:: Problem to work on ::
Please find each line in the listing below that contains the string "Switch" and copy those lines in full, in their original order.

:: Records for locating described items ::
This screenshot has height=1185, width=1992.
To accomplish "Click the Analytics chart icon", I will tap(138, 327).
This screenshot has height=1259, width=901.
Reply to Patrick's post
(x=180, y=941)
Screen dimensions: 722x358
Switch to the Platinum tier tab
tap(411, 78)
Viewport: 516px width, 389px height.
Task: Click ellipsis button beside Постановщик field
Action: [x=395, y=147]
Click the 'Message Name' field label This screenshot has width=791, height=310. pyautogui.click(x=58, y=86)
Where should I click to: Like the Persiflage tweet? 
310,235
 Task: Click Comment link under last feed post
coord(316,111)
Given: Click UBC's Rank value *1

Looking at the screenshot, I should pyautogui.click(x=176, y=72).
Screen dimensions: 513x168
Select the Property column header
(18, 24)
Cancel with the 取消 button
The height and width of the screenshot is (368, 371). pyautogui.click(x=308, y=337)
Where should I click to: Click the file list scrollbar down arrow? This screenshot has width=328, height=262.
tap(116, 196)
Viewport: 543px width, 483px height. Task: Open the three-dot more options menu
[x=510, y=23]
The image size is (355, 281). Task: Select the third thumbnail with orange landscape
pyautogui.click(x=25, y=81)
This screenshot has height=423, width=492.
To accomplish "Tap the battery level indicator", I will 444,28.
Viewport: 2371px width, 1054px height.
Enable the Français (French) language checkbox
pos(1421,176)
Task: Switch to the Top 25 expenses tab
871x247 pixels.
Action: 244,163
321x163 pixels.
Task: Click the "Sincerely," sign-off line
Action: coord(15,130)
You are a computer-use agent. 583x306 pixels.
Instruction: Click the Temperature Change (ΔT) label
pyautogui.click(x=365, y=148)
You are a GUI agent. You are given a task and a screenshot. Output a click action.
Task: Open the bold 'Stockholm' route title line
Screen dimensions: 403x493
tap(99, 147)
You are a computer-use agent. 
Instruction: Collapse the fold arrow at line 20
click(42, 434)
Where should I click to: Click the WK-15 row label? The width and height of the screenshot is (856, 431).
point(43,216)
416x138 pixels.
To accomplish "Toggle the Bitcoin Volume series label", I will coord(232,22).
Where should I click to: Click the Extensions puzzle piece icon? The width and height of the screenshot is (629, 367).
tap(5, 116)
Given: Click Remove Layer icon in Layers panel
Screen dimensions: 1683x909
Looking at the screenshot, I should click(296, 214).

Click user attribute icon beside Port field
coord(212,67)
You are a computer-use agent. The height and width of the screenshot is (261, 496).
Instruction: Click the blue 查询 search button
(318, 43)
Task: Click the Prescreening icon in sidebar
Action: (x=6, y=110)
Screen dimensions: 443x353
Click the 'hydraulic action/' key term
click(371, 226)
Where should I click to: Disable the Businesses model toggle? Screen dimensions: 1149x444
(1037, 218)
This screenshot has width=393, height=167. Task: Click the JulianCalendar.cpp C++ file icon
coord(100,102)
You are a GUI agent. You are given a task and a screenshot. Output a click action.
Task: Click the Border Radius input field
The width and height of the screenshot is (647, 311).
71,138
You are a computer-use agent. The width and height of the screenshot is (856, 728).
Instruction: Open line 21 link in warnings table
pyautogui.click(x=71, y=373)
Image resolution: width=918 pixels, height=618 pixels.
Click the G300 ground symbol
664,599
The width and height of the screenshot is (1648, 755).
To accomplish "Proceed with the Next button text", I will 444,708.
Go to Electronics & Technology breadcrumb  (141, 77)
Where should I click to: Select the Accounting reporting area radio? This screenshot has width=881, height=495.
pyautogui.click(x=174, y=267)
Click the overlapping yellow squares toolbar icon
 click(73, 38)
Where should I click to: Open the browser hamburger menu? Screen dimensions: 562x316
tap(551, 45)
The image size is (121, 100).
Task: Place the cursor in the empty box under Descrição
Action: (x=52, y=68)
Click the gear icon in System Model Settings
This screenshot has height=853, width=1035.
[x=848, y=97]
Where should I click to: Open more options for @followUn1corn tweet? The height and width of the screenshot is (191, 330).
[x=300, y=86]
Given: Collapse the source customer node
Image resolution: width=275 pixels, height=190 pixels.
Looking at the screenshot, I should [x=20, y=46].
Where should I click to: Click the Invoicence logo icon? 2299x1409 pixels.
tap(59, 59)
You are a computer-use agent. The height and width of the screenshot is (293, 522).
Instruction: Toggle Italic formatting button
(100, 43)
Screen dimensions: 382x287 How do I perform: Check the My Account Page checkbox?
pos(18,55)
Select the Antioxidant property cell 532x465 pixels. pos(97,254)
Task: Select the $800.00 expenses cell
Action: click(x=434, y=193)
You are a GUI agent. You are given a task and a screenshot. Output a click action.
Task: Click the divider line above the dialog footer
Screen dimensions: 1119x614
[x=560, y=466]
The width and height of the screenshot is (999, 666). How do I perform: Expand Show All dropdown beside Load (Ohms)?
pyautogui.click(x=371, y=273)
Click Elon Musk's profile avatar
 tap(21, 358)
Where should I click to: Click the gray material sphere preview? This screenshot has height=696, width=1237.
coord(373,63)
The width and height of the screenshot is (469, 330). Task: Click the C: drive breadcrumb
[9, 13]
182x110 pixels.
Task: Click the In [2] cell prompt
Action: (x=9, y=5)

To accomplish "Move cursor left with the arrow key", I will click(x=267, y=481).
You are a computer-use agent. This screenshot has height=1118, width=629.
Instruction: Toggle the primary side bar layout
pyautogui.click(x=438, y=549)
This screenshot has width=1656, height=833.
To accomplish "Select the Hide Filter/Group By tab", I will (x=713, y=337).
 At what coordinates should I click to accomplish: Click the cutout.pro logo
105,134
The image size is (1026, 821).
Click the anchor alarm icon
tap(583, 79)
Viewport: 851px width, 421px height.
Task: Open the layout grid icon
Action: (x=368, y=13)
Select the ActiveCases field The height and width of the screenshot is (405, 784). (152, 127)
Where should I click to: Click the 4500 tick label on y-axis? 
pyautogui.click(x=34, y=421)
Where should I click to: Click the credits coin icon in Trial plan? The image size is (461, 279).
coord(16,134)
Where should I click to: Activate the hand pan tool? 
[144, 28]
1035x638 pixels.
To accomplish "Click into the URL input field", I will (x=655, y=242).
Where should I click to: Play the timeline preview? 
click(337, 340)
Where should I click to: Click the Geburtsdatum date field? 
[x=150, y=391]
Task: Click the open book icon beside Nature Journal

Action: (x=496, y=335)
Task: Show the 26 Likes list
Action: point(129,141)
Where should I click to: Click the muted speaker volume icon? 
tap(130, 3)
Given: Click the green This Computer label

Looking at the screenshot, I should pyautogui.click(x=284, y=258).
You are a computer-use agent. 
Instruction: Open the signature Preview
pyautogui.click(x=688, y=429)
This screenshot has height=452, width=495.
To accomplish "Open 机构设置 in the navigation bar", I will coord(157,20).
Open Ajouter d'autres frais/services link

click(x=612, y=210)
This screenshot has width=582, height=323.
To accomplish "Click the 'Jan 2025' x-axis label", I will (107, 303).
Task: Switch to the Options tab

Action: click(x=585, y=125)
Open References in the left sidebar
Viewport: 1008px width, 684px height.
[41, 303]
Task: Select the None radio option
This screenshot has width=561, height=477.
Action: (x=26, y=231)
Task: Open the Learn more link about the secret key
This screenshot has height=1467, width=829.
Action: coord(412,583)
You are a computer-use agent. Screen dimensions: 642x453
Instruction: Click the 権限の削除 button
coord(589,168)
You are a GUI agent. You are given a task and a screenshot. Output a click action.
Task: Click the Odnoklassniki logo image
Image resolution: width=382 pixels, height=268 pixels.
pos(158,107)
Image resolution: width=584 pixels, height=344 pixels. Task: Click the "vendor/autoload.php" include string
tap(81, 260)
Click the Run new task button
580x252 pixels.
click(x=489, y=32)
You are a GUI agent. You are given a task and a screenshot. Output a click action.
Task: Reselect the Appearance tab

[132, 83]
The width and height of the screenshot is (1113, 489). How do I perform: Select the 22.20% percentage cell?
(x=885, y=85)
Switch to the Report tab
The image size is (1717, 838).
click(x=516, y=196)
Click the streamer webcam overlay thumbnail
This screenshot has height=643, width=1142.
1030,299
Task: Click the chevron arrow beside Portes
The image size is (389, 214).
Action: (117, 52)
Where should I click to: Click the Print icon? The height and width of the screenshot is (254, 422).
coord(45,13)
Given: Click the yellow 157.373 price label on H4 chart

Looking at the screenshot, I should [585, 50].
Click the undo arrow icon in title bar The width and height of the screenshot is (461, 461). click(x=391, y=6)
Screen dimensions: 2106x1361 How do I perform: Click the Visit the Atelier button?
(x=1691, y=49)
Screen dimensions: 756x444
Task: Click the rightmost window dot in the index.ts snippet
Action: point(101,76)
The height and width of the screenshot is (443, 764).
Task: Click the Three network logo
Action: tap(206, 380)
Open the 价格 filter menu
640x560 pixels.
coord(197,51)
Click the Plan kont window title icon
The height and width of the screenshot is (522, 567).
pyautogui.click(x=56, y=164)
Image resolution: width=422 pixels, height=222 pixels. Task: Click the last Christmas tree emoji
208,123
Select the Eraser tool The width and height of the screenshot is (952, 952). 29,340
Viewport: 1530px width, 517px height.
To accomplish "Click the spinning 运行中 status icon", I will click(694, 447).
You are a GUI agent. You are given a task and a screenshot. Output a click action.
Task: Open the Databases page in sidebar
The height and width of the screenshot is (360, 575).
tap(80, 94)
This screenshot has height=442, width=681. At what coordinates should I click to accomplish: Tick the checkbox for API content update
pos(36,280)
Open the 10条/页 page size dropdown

:: Expected output ::
Switch to the Platinum tier tab
Task: Switch to the Top 25 expenses tab
Task: Switch to the Options tab
Switch to the Report tab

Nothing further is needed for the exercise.